**EXERCISE**
Copy out the data from the line containing "Image resolution: width=1371" through the end, keeping every line in full. Scale only the coordinates in the answers by 1.15, round them to whole numbers with halves going up, and leave out the pictures.

**GIVEN INFORMATION**
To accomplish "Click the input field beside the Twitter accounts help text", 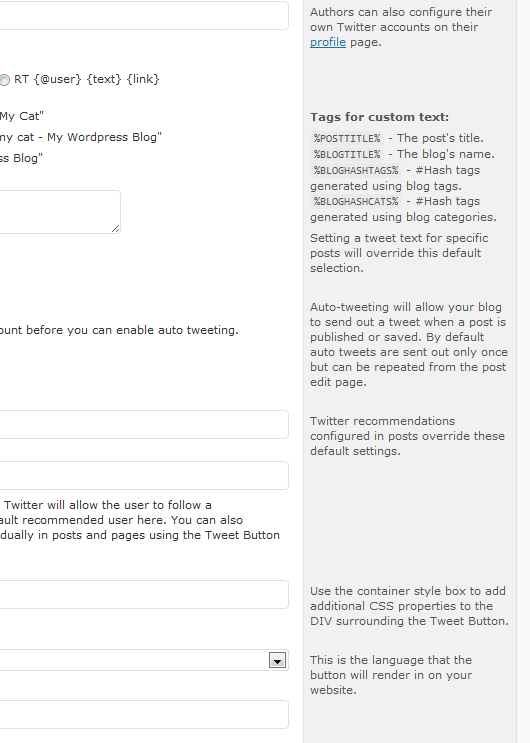I will pos(144,16).
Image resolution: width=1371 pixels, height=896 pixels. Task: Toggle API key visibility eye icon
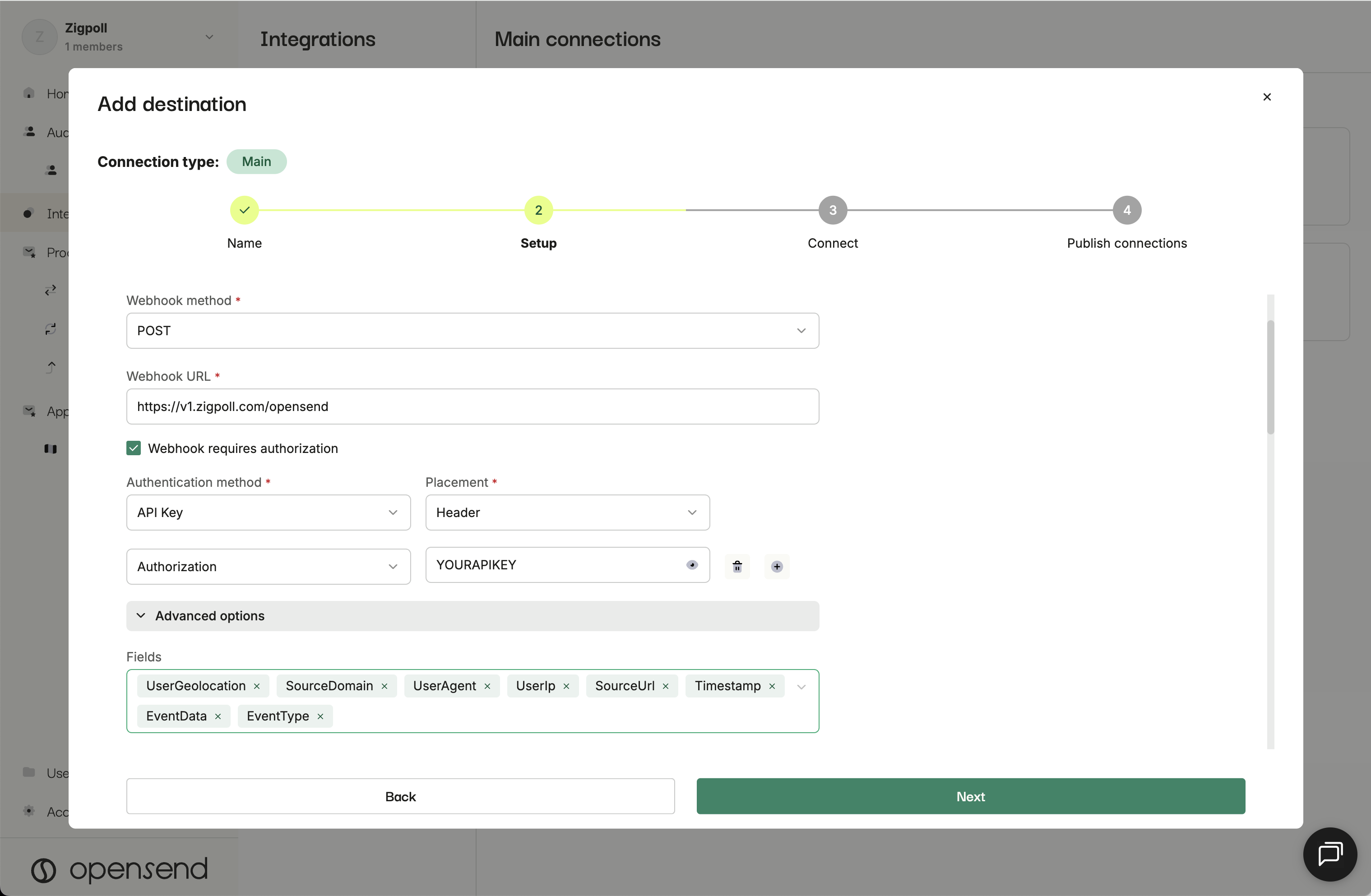(692, 565)
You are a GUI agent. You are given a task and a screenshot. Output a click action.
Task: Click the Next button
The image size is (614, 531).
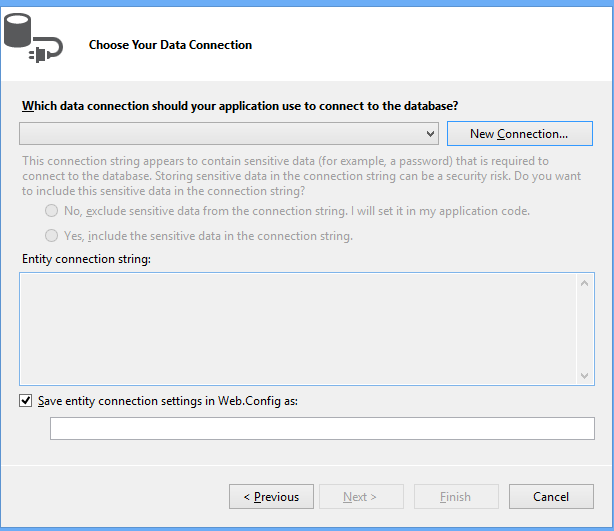tap(361, 497)
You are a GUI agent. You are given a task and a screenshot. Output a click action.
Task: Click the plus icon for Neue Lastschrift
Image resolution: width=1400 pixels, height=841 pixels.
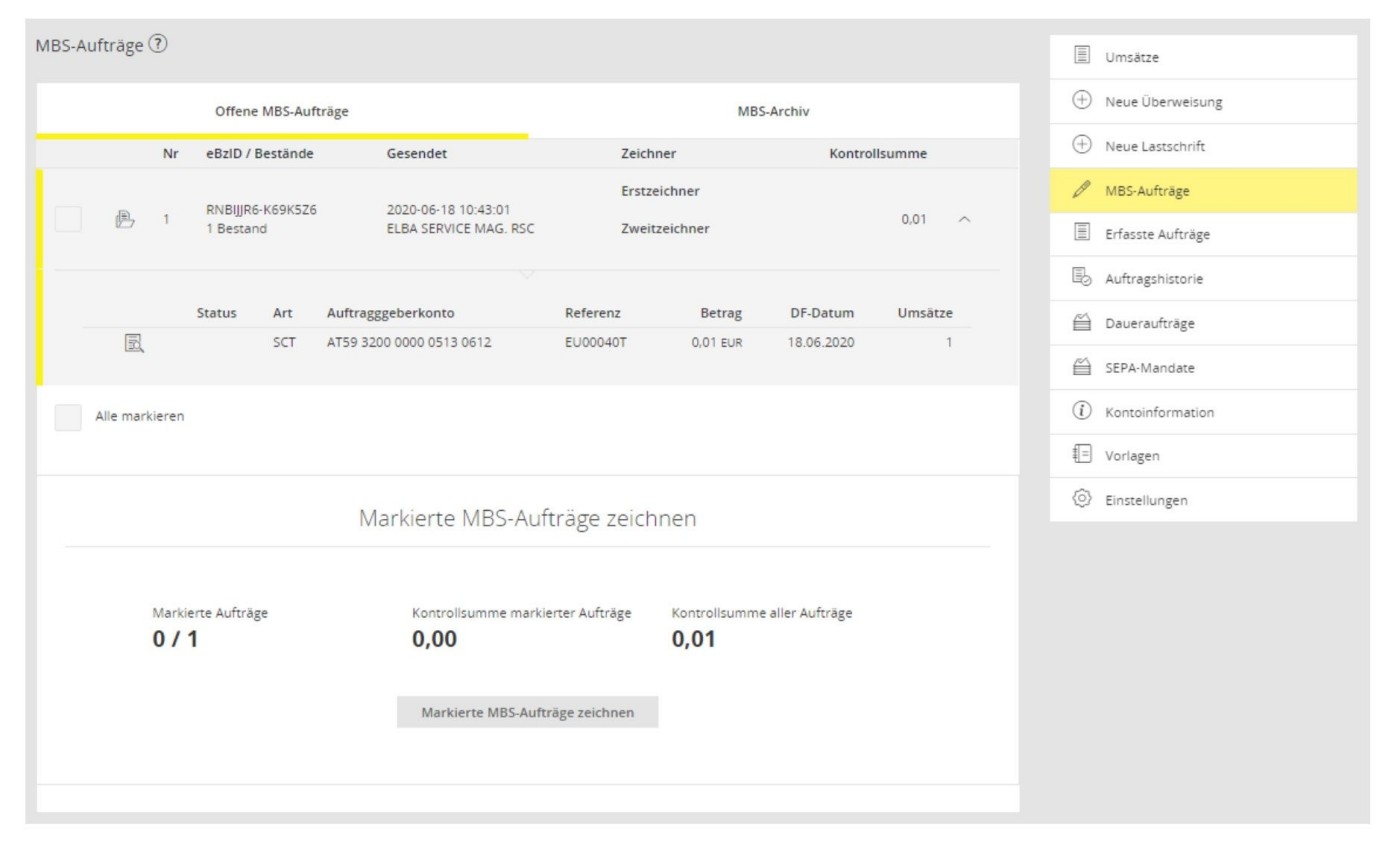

**ANSWER FOR THE TASK**
Image resolution: width=1371 pixels, height=896 pixels. Task: Toggle API key visibility eye icon
(796, 650)
You are a GUI agent. You are given a task and a screenshot. Output a click action.
Task: Click the Next button
The image size is (614, 531).
tap(415, 572)
You are a GUI agent. You are given a task and a screenshot. Output a click action.
Task: Click the plus icon for Neue Lastschrift
Image resolution: width=1400 pixels, height=841 pixels.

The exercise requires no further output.